Sapling viewing key support

This release provides support for Sapling viewing keys (specifically, the extended viewing keys described in ZIP 32) in the wallet. Nodes will track both sent and received transactions for any Sapling addresses associated with the Sapling viewing keys that have been imported into the wallet.

  • Use the z_exportviewingkey RPC method to obtain the viewing key for a shielded address in a node’s wallet. For Sapling addresses, these always begin with “zxviews” (or “zxviewtestsapling” for testnet addresses).
  • Use z_importviewingkey to import a viewing key into another node. Imported Sapling viewing keys will be stored in the wallet, and remembered across restarts.
  • z_getbalance will show the balance of a Sapling address associated with an imported Sapling viewing key. Balances for Sapling viewing keys will be included in the output of z_gettotalbalance when the includeWatchonly parameter is set to true.
  • RPC methods for viewing shielded transaction information (such as z_listreceivedbyaddress) will return information for Sapling addresses associated with imported Sapling viewing keys.

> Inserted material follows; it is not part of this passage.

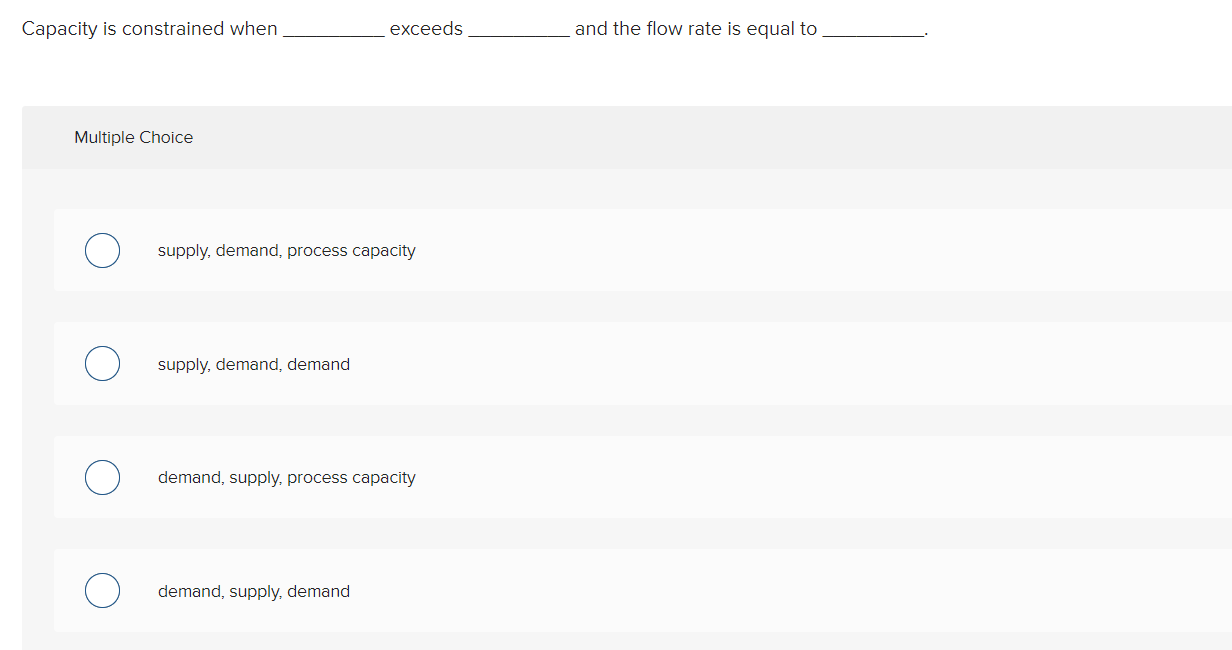Click the 'demand, supply, demand' answer text
Viewport: 1232px width, 650px height.
253,590
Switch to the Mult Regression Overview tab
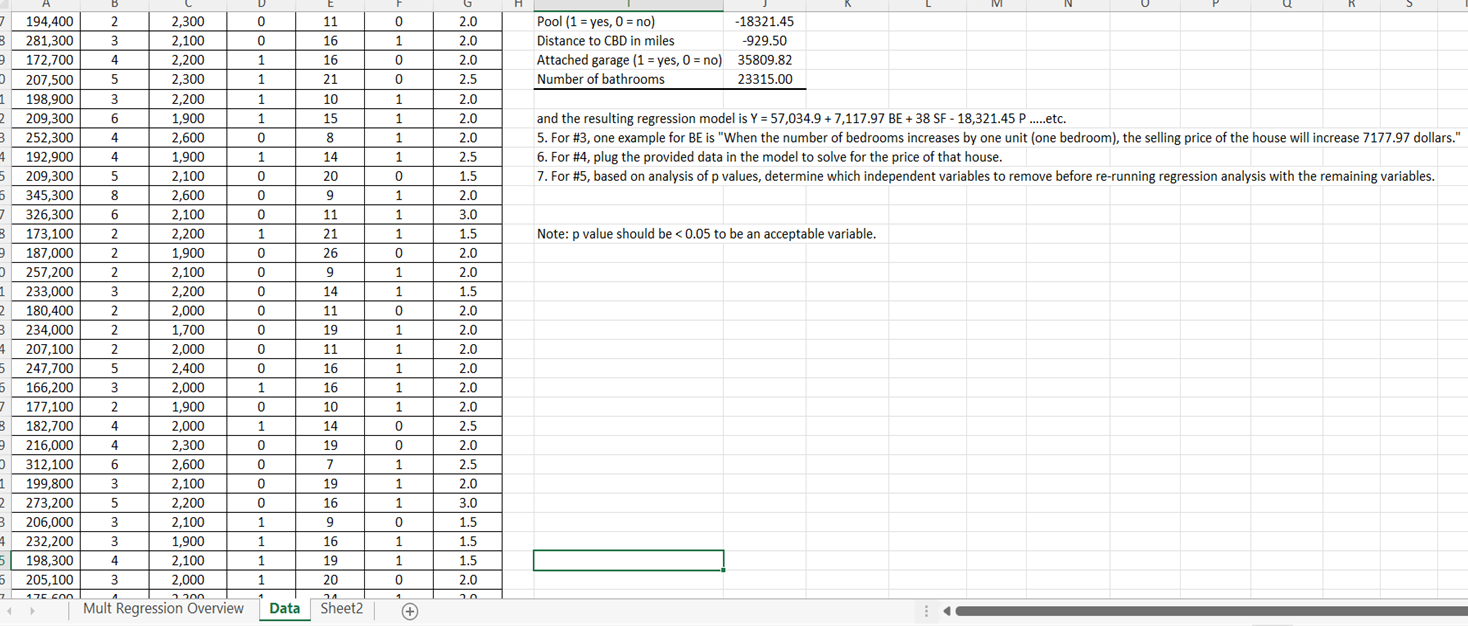This screenshot has height=626, width=1468. [x=163, y=608]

Details about what information can be viewed with these Sapling viewing keys, and what guarantees you have about that information, can be found in ZIP 310.

View shielded information in wallet transactions

This release introduces the z_viewtransaction RPC command. This command, given a transaction ID, will decrypt the transaction with all Sapling keys in the local wallet and return the shielded information that it can recover, including

  • The address that each note belongs to
  • Values in both decimal ZEC/TAZ and zatoshis
  • The ID of the transaction that each spent note was received in
  • An outgoing flag on each new note, which will be true if the output is not for an address in the wallet
  • A memoStr field for each new note, containing its text memo (if its memo field contains a valid UTF-8 string)

Other changes

  • The -maxtimeadjustment option has been removed; node operators should ensure their node’s local time is configured properly.
  • Error messages for transactions that are rejected during network upgrades are more clear.
  • We’ve introduced a -txexpirynotify option which, similar to the -blocknotify config option, will perform the configured command whenever a transaction expires in the mempool.
  • The z_importkey and z_importviewingkey RPC methods now return the type of the imported spending or viewing key (Sprout or Sapling) and the corresponding payment address.
  • Negative heights are now permitted in getblock and getblockhash, to select blocks backwards from the chain tip. A height of -1 corresponds to the last known valid block on the main chain.
  • A new RPC method getexperimentalfeatures returns the list of enabled experimental features.

More details about the changes in this release can be found in the release notes.